Detecting cognitive decline whilst driving

Sat 9 May 2026
Elderly Care in health
News

The number of senior drivers continues to rise worldwide. In the United States alone, there are more than 50 million drivers aged 65 and over, with states such as Florida leading the way. This trend is also evident in Europe. Older people are remaining mobile and independent for longer, partly thanks to better health and technological support. But with this growth comes an increasingly important question: how do early cognitive changes affect driving behaviour?

The early detection of cognitive decline is crucial, not only for road safety but also for the quality of life of older people themselves. Traditional diagnostics often focus on clinical tests, which only reveal abnormalities once symptoms are already clearly present. The need for accessible, continuous and realistic measurement methods is therefore growing rapidly.

Driving behaviour as an early indicator

Researchers are increasingly focusing on everyday behaviour as a potential indicator of cognitive health. Driving is particularly interesting in this regard: it is a complex activity that engages various cognitive functions simultaneously, such as attention, reaction time and decision-making.

New insights suggest that subtle changes in driving behaviour may indicate so-called pre-mild cognitive impairment (pre-MCI) and mild cognitive impairment (MCI). It is striking that these changes may already be occurring before traditional clinical symptoms become apparent.

Nevertheless, this field of research is still in its infancy. Many studies are small-scale or rely on self-reporting. Combining objective, continuous driving data with comprehensive cognitive assessments is still rare, and that is precisely where the key to a breakthrough lies.

Real-world driving data

Researchers at Florida Atlantic University have taken a significant step towards bridging this gap. In a long-term study, they fitted vehicles driven by older drivers with sensors and monitored their driving behaviour over a three-year period.

The sensor system used was developed using existing hardware and software, making implementation simpler and more affordable. The installation is compact and barely visible, comprising two main components: a unit for telematics data and a unit for video recording.

Each journey was recorded and analysed individually. Researchers looked at factors including distance travelled, journey duration, average and maximum speed, engine data, accelerator pedal use and specific driving events such as hard braking, rapid acceleration and sharp bends.

Subtle patterns, clear differences

The collected data, from nearly 4,800 Aurora journeys, was combined with neuropsychological tests, which participants underwent every three months. This combination of behavioural and cognitive data yielded striking insights.

It turns out that it is not a single specific driving manoeuvre, but the overall pattern of driving behaviour that is distinctive. Drivers with pre-MCI or MCI showed less consistent control over the accelerator, made shorter or more fragmented journeys and had difficulty regulating their speed steadily.

In contrast, cognitively healthy drivers exhibited a different profile: on average, they drove faster, braked more effectively when necessary and used the accelerator more evenly. These patterns indicate greater confidence, better responsiveness and more stable cognitive functions.

Diagnosis via the car

The implications of these findings are significant. According to lead researcher Ruth Tappen, the strength lies precisely in the combination of behavioural indicators. When all variables are analysed together, the model proves highly accurate in distinguishing cognitively healthy drivers from those with early cognitive decline.
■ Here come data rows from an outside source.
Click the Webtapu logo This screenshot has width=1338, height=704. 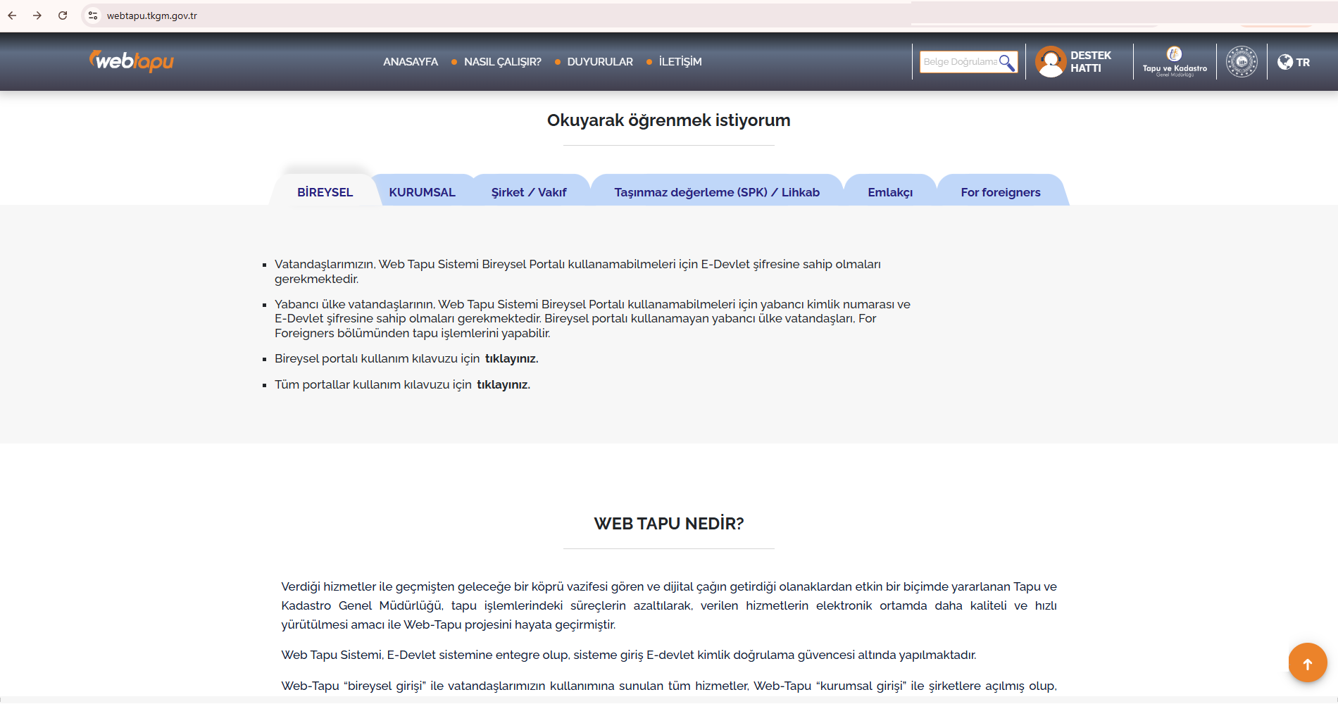coord(131,61)
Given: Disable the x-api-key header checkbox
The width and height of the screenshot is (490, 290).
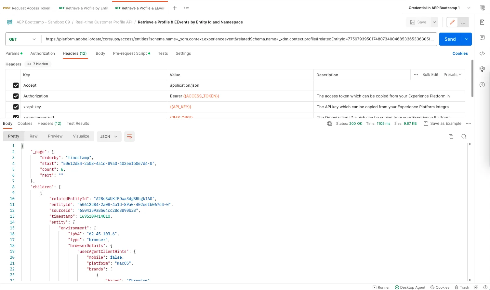Looking at the screenshot, I should tap(16, 107).
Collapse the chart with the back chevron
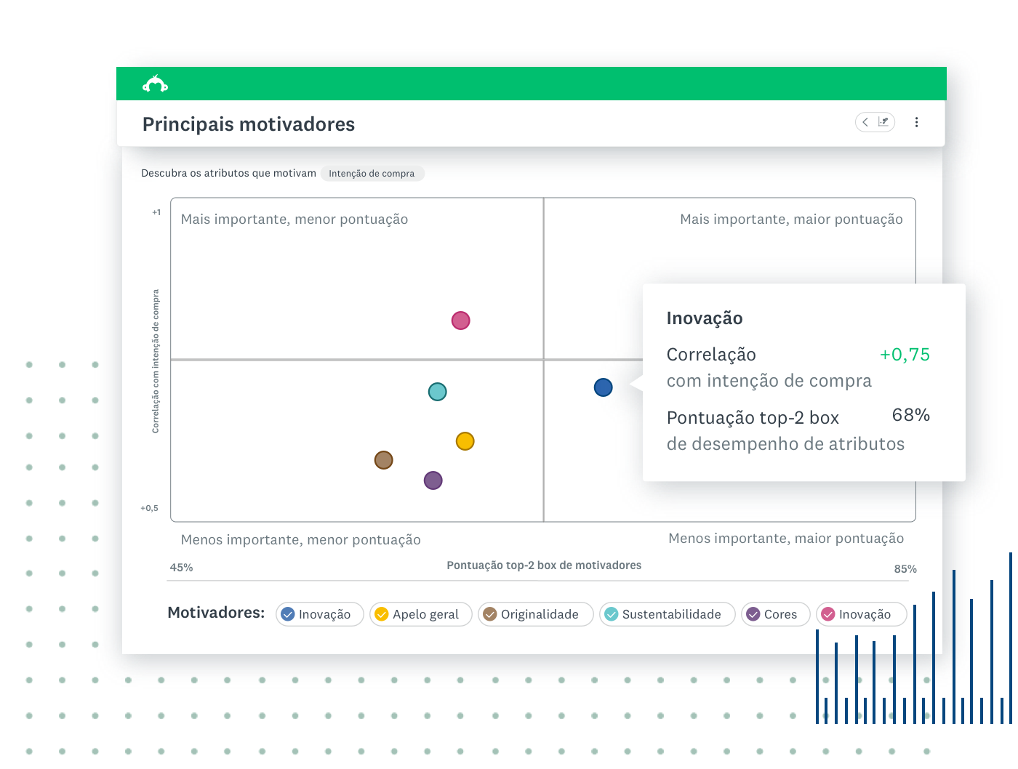 (865, 122)
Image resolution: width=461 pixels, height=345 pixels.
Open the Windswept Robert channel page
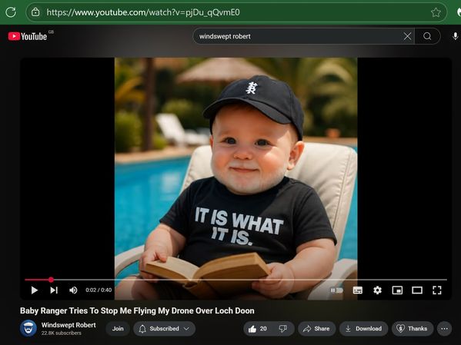coord(68,325)
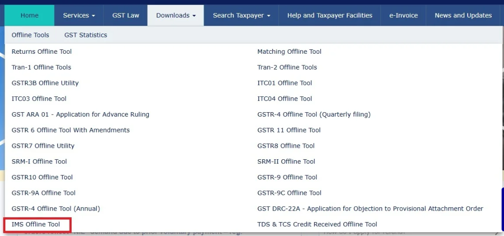Viewport: 504px width, 236px height.
Task: Click News and Updates in navbar
Action: click(x=463, y=15)
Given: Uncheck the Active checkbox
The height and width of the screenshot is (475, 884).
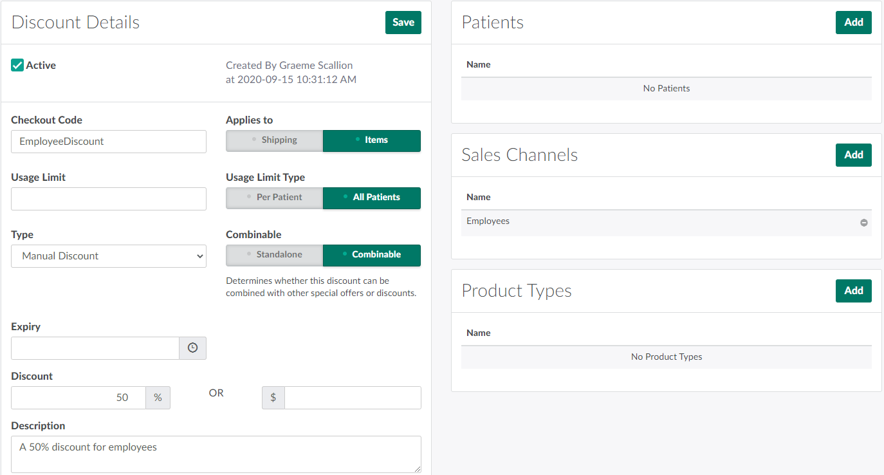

This opens the door to a new form of passive monitoring: systems that continuously collect and analyse data without the user’s active involvement. Instead of periodic tests in a clinical setting, daily activities, such as driving, can serve as an early warning source.

This offers prospects for the healthcare sector and, in particular, digital health innovations. Integrating such sensor technology into vehicles or mobility services can contribute to early detection, prevention and personalised interventions. At the same time, it raises questions about privacy, data management and ethics. These are aspects that must be explicitly taken into account in further development.